Marriage to a citizen remains the most common path to U.S. residency and/or citizenship for foreign nationals, with more than 2.3 million foreign nationals gaining permanent resident status in this manner between 1998 and 2007. And marriage to an American is the clearest pathway to citizenship for an illegal alien. A substantial number of illegal aliens who are ordered to be removed resurface as marriage-based green card applicants. Waivers granted to those marrying U.S. citizens can eliminate ineligibilities for green cards, including the three/ten-year bar on entry for those with long periods of illegal presence.

So while there’s no question that marriage to a citizen is an extremely desirable option for those wishing to immigrate here, one should think twice before going so far as to marry someone solely for this purpose. Officers closely scrutinize all public records, scour the applicants’ personal documents, and thoroughly interview the couple. Sometimes, even couples in a bona fide marriage will be scrutinized more carefully because of their personal characteristics or lifestyle—for instance, if one spouse travels alone frequently. People who do not seem to share a common language, have marked differences in age, class, culture, or religion, or who don’t live at the same address may be investigated more carefully as well. In some cases the couple undergoes an interview in which they are separated and questioned separately with detailed, personal questions to see if their answers match up.

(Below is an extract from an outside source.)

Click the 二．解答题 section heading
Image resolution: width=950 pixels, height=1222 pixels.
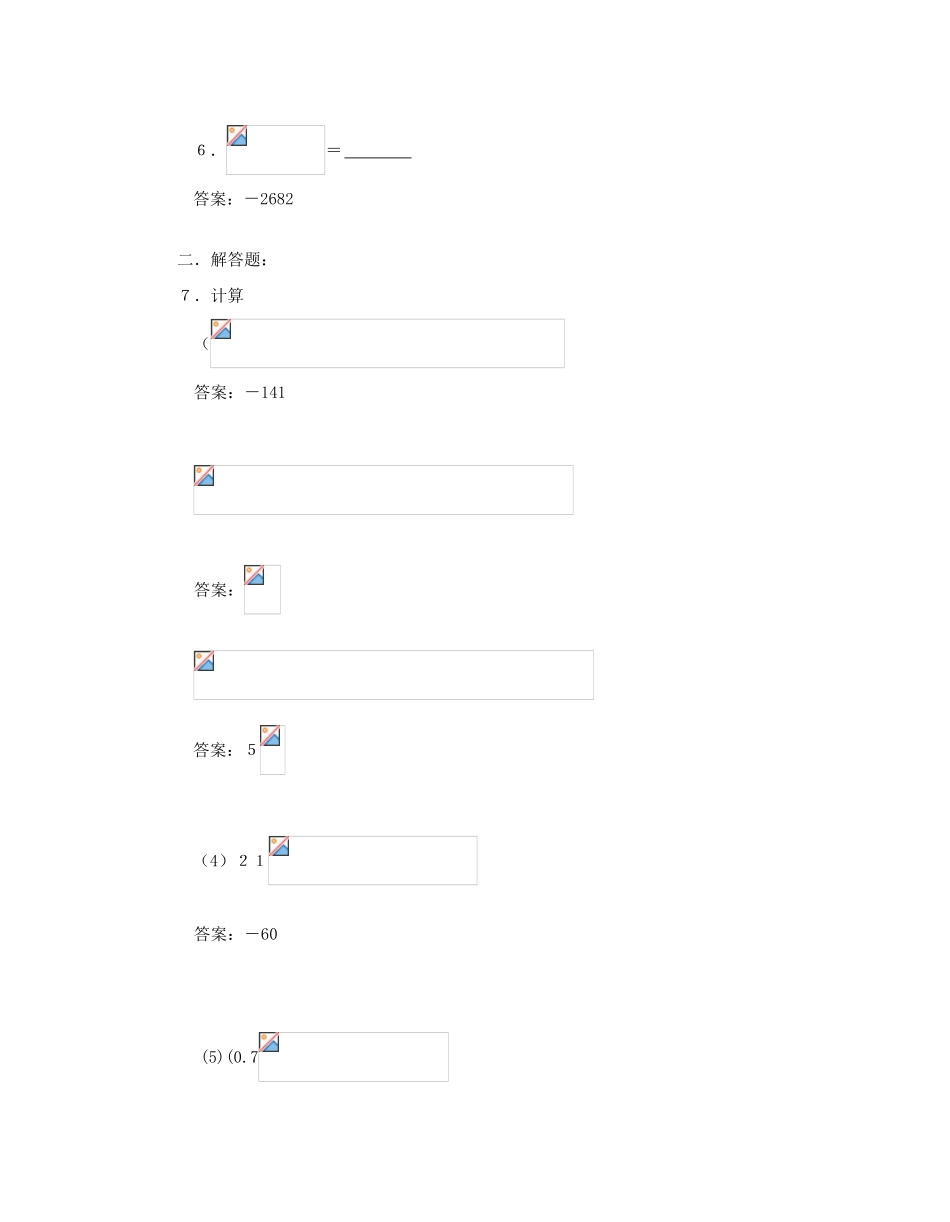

One husband and wife exposed during an interview couldn't agree on the color of their bedroom walls or carpets.

In many situations, additional complications arise when blackmail enters the picture. Many fraudulent marriages are arranged based on a payment to the U.S. citizen, while others do not start out this way, but then end in extortion. Occasionally the scheme is a large-scale operation: in May 2008, twelve people were arrested after USCIS officers and special agents from Immigration and Customs Enforcement uncovered a marriage fraud ring that had been arranging fraudulent marriages since the early 1970s. The twelve arrested represented three generations of an extended family. Maria Refugia Camarillo, a U.S. citizen, was the alleged ringleader of the organization, which charged foreign nationals as much as $12,000 to arrange marriages with citizens. In either large-scale operations or individual arrangements, the foreign spouse is then open to being threatened and extorted for ongoing payments, and in some cases even sued for alimony once the marriage ends. Because they do not dare reveal the marriage as fraudulent for fear of deportation, most agree to whatever demands are made. In the end, it is by far the best path to citizenship to find an alternative means of green card sponsorship, rather than face potential imprisonment, blackmail, or deportation.